## [Задание 1]
Процитируйте отрывок из интервью. Начните со слов «В конце этого» и закончите словами «подготовкой этой книги.».

Ольга Архипова: «Трагедия белорусского искусства в том, что оно не умеет осознавать и продвигать свои значительные явления».
В конце этого года в серии «Колекция пАРТизана» Артура Клинова готовится к изданию каталог белорусского неофициального искусства 1980-х. Уже собран список, включающий более 30 художников, работавших в этот период. Среди них — Игорь Кашкуревич, Людмила Русова, Артур Клинов, Ольга Сазыкина, Владимир Адамчик, а также Андрей Белов, Владимир Лаппо, Виталий Чернобрисов, Алексей Жданов, Бисмарк. Планируется, что в каталог помимо работ войдут документальные материалы о событиях и выставках того времени — фотографии, афиши, манифесты. Безусловно, появление этого каталога станет одним из самых значительных событий в арт-среде Беларуси уходящего года. Рассказывает искусствовед, сотрудник Национального художественного музея Ольга Архипова, которая занимается подготовкой этой книги.
Татьяна Артимович: В прошлом году вы выступили инициатором и куратором, вместе с Ольгой Рыбчинской, выставки «Белорусский авангард 1980–90-х». Сейчас помогаете готовить каталог неофициального искусства 1980-х. Как у вас возник интерес именно к этому периоду?
Ольга Архипова: Несколько лет назад меня попросили подготовить лекцию в Национальном художественном музее о творческих объединениях Беларуси. Исследуя исключительно эту сферу, я вдруг обнаружила, что на самом деле их было очень много, начиная с конца 19 – начала 20 веков. Но расцвет художественных объединений в Беларуси приходится именно на 1980–90-е. Мне стало интересно понять этот феномен: почему именно этот период? Мы знаем, что, например, в России расцвет объединений связан с периодом русского авангарда 1910–20-х. Оказалось, что 1980-е были ключевым моментом для Беларуси: именно тогда активно формировалось белорусское представление о том, что такое искусство и каким оно должно быть, были заложены важные идеи, с этим связанные. Многочисленные объединения, которые появлялись как в Союзе художников («Немига-17», «Погоня», «Академики»), так и в неофициальной среде, свидетельствовали о разнообразии белорусского искусства. Группы выступали под разными манифестами, с разными идеями. Конечно, большая их часть возникала в авангардной среде — «Форма», «Галіна», «Плюралис», «4–63», «Белорусский климат». Они называли себя нонконформистами, неофициальным искусством, иногда авангардом. Я познакомилась с Андреем Плесановым, у которого оказалась обширная коллекция художников того времени. Мне сразу стало понятно: это нужно показывать. Сейчас Артур Клинов предложил сделать каталог. Я с удовольствием согласилась в этом поучаствовать, потому что об этом важно помнить, рассказывать и показывать. Это, на мой взгляд, очень важный период для Беларуси.

## [Исходные данные]
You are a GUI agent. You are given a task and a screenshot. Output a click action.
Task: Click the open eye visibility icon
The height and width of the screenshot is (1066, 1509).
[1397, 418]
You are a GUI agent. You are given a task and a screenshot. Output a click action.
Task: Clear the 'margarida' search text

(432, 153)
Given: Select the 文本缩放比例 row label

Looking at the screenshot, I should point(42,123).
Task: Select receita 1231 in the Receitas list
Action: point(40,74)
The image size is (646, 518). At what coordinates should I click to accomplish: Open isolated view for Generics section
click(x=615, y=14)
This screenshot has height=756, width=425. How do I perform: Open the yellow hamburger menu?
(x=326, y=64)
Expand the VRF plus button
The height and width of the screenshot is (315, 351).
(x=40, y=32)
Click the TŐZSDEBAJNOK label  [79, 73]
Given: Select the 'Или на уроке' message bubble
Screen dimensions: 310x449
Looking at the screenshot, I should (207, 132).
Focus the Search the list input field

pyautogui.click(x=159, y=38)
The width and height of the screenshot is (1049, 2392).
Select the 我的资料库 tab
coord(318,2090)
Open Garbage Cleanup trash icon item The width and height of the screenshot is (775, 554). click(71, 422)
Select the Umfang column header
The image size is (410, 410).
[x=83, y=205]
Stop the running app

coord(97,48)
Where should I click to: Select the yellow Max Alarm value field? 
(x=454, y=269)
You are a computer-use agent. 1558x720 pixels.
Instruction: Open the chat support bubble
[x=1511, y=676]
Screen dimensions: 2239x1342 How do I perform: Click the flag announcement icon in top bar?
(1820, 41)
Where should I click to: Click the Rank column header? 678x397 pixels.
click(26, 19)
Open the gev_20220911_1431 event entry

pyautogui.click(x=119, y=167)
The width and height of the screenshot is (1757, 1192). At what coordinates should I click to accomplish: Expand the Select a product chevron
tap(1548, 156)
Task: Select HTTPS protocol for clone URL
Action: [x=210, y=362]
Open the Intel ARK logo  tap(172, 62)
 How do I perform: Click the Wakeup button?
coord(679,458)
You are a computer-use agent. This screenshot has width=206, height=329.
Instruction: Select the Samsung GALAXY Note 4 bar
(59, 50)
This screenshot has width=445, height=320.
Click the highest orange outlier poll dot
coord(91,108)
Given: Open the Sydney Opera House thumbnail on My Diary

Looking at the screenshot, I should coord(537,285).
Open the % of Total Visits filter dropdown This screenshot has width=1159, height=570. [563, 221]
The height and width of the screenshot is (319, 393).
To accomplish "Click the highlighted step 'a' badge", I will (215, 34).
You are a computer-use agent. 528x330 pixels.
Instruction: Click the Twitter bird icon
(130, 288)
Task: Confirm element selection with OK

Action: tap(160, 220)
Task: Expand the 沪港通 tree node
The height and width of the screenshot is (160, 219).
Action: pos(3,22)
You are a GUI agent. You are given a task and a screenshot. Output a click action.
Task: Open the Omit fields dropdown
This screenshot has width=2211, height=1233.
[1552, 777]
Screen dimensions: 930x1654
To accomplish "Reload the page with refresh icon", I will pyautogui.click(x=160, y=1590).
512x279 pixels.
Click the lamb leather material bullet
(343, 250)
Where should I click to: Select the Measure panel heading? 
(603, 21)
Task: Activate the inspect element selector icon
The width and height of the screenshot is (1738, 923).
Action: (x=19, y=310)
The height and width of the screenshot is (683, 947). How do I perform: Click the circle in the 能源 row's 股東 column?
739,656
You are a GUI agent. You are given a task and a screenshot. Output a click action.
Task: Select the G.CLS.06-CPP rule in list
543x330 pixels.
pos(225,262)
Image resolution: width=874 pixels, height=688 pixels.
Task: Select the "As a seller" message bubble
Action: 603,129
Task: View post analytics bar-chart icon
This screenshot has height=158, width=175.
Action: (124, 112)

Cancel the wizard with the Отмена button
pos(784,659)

## [Задание 2]
Выведите без изменений строки листинга. Начните со строки, в которой есть «The height and width of the screenshot is (319, 393).», и закончите строкой, в которой есть «Action: tap(160, 220)», включая обе.

## [Полный ответ 1]
В конце этого года в серии «Колекция пАРТизана» Артура Клинова готовится к изданию каталог белорусского неофициального искусства 1980-х. Уже собран список, включающий более 30 художников, работавших в этот период. Среди них — Игорь Кашкуревич, Людмила Русова, Артур Клинов, Ольга Сазыкина, Владимир Адамчик, а также Андрей Белов, Владимир Лаппо, Виталий Чернобрисов, Алексей Жданов, Бисмарк. Планируется, что в каталог помимо работ войдут документальные материалы о событиях и выставках того времени — фотографии, афиши, манифесты. Безусловно, появление этого каталога станет одним из самых значительных событий в арт-среде Беларуси уходящего года. Рассказывает искусствовед, сотрудник Национального художественного музея Ольга Архипова, которая занимается подготовкой этой книги.

## [Полный ответ 2]
The height and width of the screenshot is (319, 393).
To accomplish "Click the highlighted step 'a' badge", I will (215, 34).
You are a computer-use agent. 528x330 pixels.
Instruction: Click the Twitter bird icon
(130, 288)
Task: Confirm element selection with OK

Action: tap(160, 220)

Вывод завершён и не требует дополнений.